SOURCE INFORMATION →
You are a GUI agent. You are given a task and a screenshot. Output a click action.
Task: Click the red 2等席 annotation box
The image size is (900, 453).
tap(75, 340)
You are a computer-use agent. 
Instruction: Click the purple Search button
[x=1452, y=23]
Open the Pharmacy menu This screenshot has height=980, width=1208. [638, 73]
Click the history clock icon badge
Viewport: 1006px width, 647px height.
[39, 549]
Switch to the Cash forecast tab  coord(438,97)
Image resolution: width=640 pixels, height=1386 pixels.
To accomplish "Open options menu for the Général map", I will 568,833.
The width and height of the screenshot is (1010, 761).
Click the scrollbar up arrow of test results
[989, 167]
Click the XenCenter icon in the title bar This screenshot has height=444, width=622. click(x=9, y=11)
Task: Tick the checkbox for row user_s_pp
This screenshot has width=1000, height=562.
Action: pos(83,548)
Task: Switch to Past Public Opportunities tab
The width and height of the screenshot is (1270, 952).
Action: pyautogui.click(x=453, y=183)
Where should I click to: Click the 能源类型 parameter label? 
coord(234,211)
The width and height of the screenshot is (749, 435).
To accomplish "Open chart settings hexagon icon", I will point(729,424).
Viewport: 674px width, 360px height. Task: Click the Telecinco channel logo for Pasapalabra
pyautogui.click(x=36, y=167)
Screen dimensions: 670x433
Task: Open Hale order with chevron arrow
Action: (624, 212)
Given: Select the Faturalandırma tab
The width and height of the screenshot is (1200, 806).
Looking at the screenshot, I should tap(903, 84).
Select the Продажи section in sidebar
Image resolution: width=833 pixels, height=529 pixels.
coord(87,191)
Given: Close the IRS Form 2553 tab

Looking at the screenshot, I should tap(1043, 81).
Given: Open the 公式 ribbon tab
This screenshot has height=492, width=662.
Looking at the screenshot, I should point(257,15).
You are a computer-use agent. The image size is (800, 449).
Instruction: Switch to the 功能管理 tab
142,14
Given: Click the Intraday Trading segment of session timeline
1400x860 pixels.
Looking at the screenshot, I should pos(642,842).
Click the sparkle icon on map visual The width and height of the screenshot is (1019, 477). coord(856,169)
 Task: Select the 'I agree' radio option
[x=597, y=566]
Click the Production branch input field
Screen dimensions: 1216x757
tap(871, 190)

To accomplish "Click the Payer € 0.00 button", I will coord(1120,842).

PROBLEM TO SOLVE → Each record must be transcribed exactly, with nothing left out.

OUTPUT →
You are a GUI agent. You are given a task and a screenshot. Output a click action.
Task: Click the red 2等席 annotation box
The image size is (900, 453).
tap(75, 340)
You are a computer-use agent. 
Instruction: Click the purple Search button
[x=1452, y=23]
Open the Pharmacy menu This screenshot has height=980, width=1208. [638, 73]
Click the history clock icon badge
Viewport: 1006px width, 647px height.
[39, 549]
Switch to the Cash forecast tab  coord(438,97)
Image resolution: width=640 pixels, height=1386 pixels.
To accomplish "Open options menu for the Général map", I will 568,833.
The width and height of the screenshot is (1010, 761).
Click the scrollbar up arrow of test results
[989, 167]
Click the XenCenter icon in the title bar This screenshot has height=444, width=622. click(x=9, y=11)
Task: Tick the checkbox for row user_s_pp
This screenshot has width=1000, height=562.
Action: pos(83,548)
Task: Switch to Past Public Opportunities tab
The width and height of the screenshot is (1270, 952).
Action: pyautogui.click(x=453, y=183)
Where should I click to: Click the 能源类型 parameter label? 
coord(234,211)
The width and height of the screenshot is (749, 435).
To accomplish "Open chart settings hexagon icon", I will point(729,424).
Viewport: 674px width, 360px height. Task: Click the Telecinco channel logo for Pasapalabra
pyautogui.click(x=36, y=167)
Screen dimensions: 670x433
Task: Open Hale order with chevron arrow
Action: (624, 212)
Given: Select the Faturalandırma tab
The width and height of the screenshot is (1200, 806).
Looking at the screenshot, I should tap(903, 84).
Select the Продажи section in sidebar
Image resolution: width=833 pixels, height=529 pixels.
coord(87,191)
Given: Close the IRS Form 2553 tab

Looking at the screenshot, I should tap(1043, 81).
Given: Open the 公式 ribbon tab
This screenshot has height=492, width=662.
Looking at the screenshot, I should point(257,15).
You are a computer-use agent. The image size is (800, 449).
Instruction: Switch to the 功能管理 tab
142,14
Given: Click the Intraday Trading segment of session timeline
1400x860 pixels.
Looking at the screenshot, I should pos(642,842).
Click the sparkle icon on map visual The width and height of the screenshot is (1019, 477). coord(856,169)
 Task: Select the 'I agree' radio option
[x=597, y=566]
Click the Production branch input field
Screen dimensions: 1216x757
tap(871, 190)

To accomplish "Click the Payer € 0.00 button", I will coord(1120,842).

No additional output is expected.